Let’s call our simulated Groundhog “Bernoulli Phil”

prop.table(table(groundhog$Punxsutawney.Phil))


Full Shadow   No Shadow 
  0.8695652   0.1304348

#A randomly guessing groundhog would see his shadow this proportion of the time

p.shadow <- prop.table(table(groundhog$Punxsutawney.Phil))[1]

(accuracy.obs <- accuracy(groundhog$Punxsutawney.Phil, groundhog$EarlySpring))

[1] 0.7217391

#simulate guesses by Bernoulli Phil
randomGuesses <- function(n=115, p=0.8695652){
  return(sample(c("Full Shadow","No Shadow"), size=n, replace=TRUE, prob=c(p,1-p)))
}

NMC <- 10000
results <- rep(0,NMC)
n <- nrow(groundhog)

for(i in 1:NMC){
  results[i] <- accuracy(randomGuesses(n, p.shadow), groundhog$EarlySpring)
}

hist(results, breaks=40)
abline(v=accuracy.obs)

mean(results >= accuracy.obs)

[1] 0.0242

The actual groundhog’s accuracy is statistically much better than the simulated “random guessing” groundhog - at least better at predicting if both Feb & March will be above average temperature.

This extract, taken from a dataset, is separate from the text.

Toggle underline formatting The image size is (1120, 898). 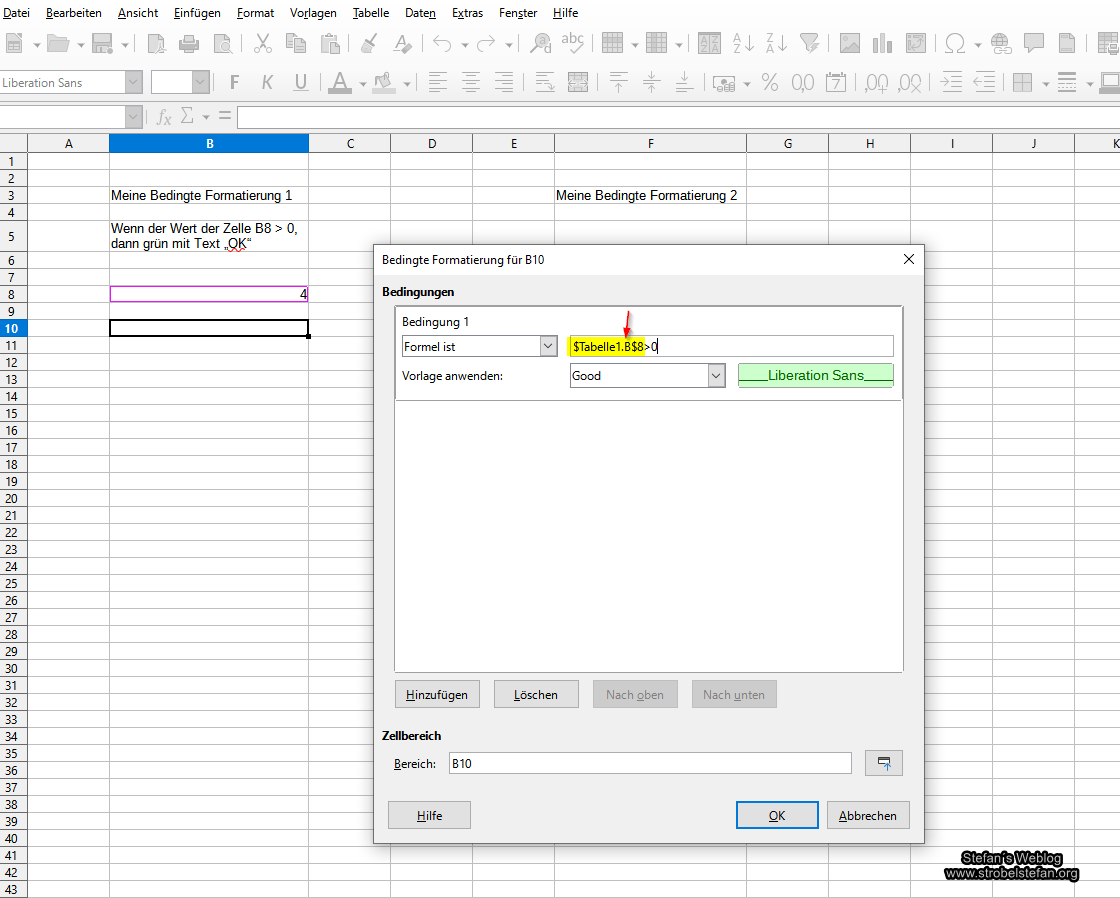(300, 82)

The scatterplot colored by shadow status makes this pattern suspiciously clear

plot(groundhog$February.Average.Temperature, groundhog$March.Average.Temperature, col=(as.numeric(groundhog$Punxsutawney.Phil=="Full Shadow") +1), xlab="Avg. Feb Temp", ylab="Avg. Mar Temp", main="National Feb/Mar Temp vs Shadow", pch=16)
abline(v=mean(groundhog$February.Average.Temperature))
abline(h=mean(groundhog$March.Average.Temperature))
legend(x=25, y=50, legend=c("early spring","6 wks winter"), pch=16, col=1:2)

O ye unbelievers! Witness the prognosticating powers of Phil the groundhog!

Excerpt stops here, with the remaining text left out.